Study text —
Ever felt like you’re watching great artists totally phone it in for the sake of cashing a cheque?
The director of Apollo 13 and Frost/Nixon takes on the world’s most profoundly inventive vision of hell and somehow manages to make the hunt to stop a plague feel like two hours in purgatory.
Robert Langdon (Tom Hanks) wakes up in hospital, soaked in blood from a wound to the head, with no short-term memory and a biotube in his pocket. Teaming up with Dr. Sienna Brooks (Felicity Jones), he is set on the path to prevent the release of a globe-shaking virus with clues linked to Dante’s Inferno.
That most convenient of thriller contrivances – the amnesiac hero – is but the first circle of the hell into which you tread. Director Ron Howard is gifted one of the most visually compelling reference points in literary history, and for a time he makes good use of it, presenting Langdon with (completely unmotivated but plot-convenient) hallucinations of Florence as hellscape. Men with their heads twisted backwards, glass walls exploding in showers of blood, flame and terror. But these were shot for the trailer; after 20 minutes, they appear no more.

Your goal — Go on with the film review from the end of its last paragraph. The records play no part in the work on the film review.

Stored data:
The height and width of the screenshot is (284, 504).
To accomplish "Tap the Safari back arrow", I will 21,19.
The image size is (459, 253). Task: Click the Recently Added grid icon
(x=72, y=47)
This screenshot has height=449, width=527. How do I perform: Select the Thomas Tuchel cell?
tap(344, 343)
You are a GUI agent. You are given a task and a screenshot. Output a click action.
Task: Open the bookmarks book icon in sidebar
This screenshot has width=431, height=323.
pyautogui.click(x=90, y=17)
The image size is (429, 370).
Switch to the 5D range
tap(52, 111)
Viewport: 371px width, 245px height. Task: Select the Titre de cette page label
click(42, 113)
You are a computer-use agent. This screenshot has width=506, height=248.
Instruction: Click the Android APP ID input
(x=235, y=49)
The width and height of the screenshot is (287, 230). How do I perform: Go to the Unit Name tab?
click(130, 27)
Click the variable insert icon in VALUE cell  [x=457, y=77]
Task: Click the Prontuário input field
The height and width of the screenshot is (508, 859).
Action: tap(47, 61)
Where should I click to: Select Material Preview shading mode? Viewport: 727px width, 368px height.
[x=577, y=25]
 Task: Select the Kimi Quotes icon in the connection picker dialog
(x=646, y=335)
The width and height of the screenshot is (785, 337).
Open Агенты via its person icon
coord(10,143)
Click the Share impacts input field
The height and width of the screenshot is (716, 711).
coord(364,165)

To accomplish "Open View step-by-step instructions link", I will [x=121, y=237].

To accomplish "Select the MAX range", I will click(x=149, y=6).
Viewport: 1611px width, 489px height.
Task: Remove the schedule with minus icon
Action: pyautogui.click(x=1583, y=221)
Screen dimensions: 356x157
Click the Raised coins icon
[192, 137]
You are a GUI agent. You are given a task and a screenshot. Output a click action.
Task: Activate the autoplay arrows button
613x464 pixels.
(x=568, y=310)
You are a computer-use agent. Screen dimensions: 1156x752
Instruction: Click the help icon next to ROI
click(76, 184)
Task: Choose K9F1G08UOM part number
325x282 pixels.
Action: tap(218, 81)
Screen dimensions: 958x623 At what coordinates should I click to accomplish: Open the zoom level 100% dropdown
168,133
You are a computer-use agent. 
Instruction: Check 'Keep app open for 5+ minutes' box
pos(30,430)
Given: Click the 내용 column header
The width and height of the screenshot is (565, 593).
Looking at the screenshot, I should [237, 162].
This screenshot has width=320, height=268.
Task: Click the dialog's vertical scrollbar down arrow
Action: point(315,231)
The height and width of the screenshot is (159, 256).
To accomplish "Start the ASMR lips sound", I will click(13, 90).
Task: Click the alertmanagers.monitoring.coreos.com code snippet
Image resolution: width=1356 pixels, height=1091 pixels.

Task response —
All references to Inferno are superfluous at best – contrary to other films in the series, there’s no real focus on the puzzles. When they appear, they’re explained to death by Langdon, but why is he explaining them to the only other person in the room: Brooks, a scholar of Dante? The clues have been littered around by billionaire geneticist Bertrand Zobrist (Ben Foster), who is dead within two minutes and whose reasons for placing his plague at the end of a globetrotting puzzle extend as far as servicing the plot. Screenwriter David Koepp has also dramatically changed the more challenging ending from the novel, in another effort to (somewhat ironically) further sterilize this dry exercise in genre.
Whatever your feelings about Dan Brown, The Da Vinci Code’s draw was the prize for solving the riddle; Angels & Demons arbitrarily introduced a larger threat but the symbology and machinations of the murderer intrigued. Inferno lazily spirals downward with a capricious apocalypse drive held by a sociopath whose grand nihilism is espoused through teenage spasms of emotion.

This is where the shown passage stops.